Machine listening in spatial acoustic scenes with deep networks in different microphone geometries
DOI:
https://doi.org/10.7557/18.5151Keywords:
acoustic source localization, microphone array processing, deep neural networksAbstract
Multi-channel acoustic source localization evaluates direction-dependent
inter-microphone differences in order to estimate the position of an acoustic
source embedded in an interfering sound field. We here investigate a deep neural
network (DNN) approach to source localization that improves on previous work
with learned, linear support-vector-machine localizers. DNNs with depths
between 4 and 15 layers were trained to predict azimuth direction of target
speech in 72 directional bins of width 5 degree, embedded in an isotropic,
multi-speech-source noise field. Several system parameters were varied, in
particular number of microphones in the bilateral hearing aid scenario was
set to 2, 4, and 6, respectively.
Results show that DNNs provide a clear improvement in
localization performance over a linear classifier reference system.

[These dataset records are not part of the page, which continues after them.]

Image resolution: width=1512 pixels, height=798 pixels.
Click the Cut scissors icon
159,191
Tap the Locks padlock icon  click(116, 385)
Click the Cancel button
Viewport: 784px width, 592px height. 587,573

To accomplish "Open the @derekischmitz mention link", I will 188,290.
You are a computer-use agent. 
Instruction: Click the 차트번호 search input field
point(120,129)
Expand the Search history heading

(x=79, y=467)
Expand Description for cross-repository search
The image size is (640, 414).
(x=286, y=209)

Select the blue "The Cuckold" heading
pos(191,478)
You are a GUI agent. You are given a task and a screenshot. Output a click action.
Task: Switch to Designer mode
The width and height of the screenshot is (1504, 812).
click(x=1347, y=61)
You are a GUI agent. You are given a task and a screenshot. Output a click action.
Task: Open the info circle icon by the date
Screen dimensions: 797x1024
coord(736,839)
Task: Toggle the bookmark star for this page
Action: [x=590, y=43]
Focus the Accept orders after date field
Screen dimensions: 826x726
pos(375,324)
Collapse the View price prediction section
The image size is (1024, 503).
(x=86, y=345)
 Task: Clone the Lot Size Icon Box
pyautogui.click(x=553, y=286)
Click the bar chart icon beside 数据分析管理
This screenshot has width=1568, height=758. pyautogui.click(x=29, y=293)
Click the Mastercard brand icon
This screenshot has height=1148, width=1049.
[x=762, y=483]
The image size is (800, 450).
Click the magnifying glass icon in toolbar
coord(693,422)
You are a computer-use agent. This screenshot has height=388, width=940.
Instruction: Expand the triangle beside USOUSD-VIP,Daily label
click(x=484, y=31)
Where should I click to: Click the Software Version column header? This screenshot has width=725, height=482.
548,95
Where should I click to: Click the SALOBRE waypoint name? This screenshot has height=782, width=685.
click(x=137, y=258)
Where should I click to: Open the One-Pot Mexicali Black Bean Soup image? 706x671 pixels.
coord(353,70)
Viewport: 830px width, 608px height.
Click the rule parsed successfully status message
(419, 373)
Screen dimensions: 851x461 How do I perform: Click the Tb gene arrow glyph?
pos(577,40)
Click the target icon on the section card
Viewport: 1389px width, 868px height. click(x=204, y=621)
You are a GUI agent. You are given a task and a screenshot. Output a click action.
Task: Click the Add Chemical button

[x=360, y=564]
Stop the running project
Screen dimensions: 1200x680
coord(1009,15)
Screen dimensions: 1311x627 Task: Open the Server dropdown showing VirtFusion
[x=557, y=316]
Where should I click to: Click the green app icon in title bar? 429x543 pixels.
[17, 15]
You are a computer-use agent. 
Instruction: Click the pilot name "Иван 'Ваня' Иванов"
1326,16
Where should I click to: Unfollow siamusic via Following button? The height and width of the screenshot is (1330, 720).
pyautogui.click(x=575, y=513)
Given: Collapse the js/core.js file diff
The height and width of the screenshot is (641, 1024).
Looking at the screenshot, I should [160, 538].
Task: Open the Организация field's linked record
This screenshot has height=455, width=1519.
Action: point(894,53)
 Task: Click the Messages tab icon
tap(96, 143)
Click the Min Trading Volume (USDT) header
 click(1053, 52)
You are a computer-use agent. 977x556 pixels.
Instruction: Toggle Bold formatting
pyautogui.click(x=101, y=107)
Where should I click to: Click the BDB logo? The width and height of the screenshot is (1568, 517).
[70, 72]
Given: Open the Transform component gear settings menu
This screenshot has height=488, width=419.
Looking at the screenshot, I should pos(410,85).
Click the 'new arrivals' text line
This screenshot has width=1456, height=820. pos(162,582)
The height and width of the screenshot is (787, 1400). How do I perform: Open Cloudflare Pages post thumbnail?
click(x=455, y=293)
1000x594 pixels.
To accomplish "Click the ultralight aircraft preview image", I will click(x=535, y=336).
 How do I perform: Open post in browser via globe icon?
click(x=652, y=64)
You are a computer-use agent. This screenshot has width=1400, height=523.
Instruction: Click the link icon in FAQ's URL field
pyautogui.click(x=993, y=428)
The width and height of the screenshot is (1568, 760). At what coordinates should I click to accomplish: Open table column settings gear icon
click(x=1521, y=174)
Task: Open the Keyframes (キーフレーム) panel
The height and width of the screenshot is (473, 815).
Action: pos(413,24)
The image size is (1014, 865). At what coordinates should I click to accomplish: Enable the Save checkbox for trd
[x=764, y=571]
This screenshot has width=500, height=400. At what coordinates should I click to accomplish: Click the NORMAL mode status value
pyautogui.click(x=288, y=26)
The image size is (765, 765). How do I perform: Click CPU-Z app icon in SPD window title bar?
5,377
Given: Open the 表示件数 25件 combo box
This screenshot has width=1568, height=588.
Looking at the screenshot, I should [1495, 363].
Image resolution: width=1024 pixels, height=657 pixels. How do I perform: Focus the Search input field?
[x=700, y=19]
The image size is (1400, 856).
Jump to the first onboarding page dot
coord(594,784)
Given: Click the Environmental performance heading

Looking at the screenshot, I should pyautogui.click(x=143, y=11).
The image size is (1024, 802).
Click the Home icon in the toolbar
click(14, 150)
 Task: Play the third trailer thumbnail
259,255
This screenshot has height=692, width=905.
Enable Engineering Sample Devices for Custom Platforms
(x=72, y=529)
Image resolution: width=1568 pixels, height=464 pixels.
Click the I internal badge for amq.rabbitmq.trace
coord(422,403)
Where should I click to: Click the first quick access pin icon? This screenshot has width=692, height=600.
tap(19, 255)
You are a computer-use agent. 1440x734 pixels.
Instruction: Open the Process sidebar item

Increasing the number of microphones from 2 to 4 results in a larger increase of
performance for the DNNs than for the linear system. However, 6 microphones
provide only a small additional gain. The DNN architectures perform better
with 4 microphones than the linear approach does with 6 microphones, thus
indicating that location-specific information in source-interference scenarios
is encoded non-linearly in the sound field.